I'd start by figuring out where the audience already lives on the platform. Every niche on TikTok has its own subculture (sounds, formats, slang, recurring jokes), and the brands that grow fastest are the ones that show up fluent in that subculture instead of broadcasting at it.
A few specific moves I'd make:
1. Focusing more on comments in addition to high-quality posts. A lot of brand growth on TikTok happens in the comments section of bigger creators in the niche. Smart, funny, on-brand replies build recognition before any content is even posted.
2. Lean into trending audio early. Brands that catch a sound in the first 24 to 48 hours of it trending see way more reach than ones that jump on after the peak.
3. Hooks built around the audience, not the product.
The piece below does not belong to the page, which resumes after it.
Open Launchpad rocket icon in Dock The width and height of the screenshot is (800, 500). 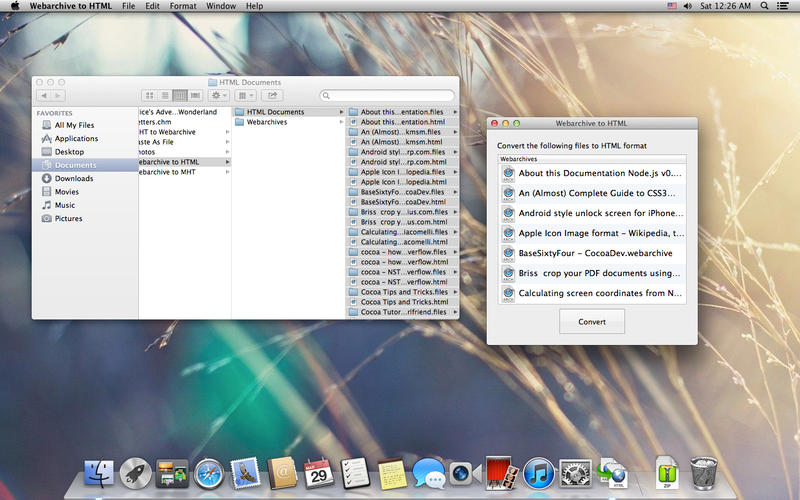coord(136,473)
Instead of leading with the product, lead with a feeling or a moment the audience already relates to (the 3pm slump, the post-class crash, the morning routine), then bring the product in as part of the story.
4. Reply-to-comment videos. One of the highest-performing formats on TikTok. They feel personal, drive community, and signal the brand actually listens.
Proper Wild
Marketing Intern - Social Media & Community

What social media platform do you use most and why?
TikTok. It's the platform I use most as both a viewer and a creator, and I think it has the strongest culture for content discovery right now. I love how the For You algorithm rewards creativity and concept over follower count, which makes it the best place for brands to actually reach new audiences. I follow a lot of energy, wellness, and CPG accounts there and pay close attention to how they build voice and community.
Amplify
Brand Outreach

What makes you a good fit to represent Amplify in outreach conversations?
Honestly, I think I have a natural read on founders. My parents are entrepreneurs, so I grew up around what it actually feels like to build something — the risk, the long hours, the identity fusion with the work. That instinct shows up in outreach: I write messages that respect a founder's time, speak to what they actually care about, and don't sound like a templated pitch.
I also want to be a founder myself eventually, which is part of why this space genuinely interests me. As President of FSU's AI in Business Club, I'm already the front-facing person in our external partnership conversations, and I take representing someone else's brand seriously — organized, fast on email, and reliable in follow-through.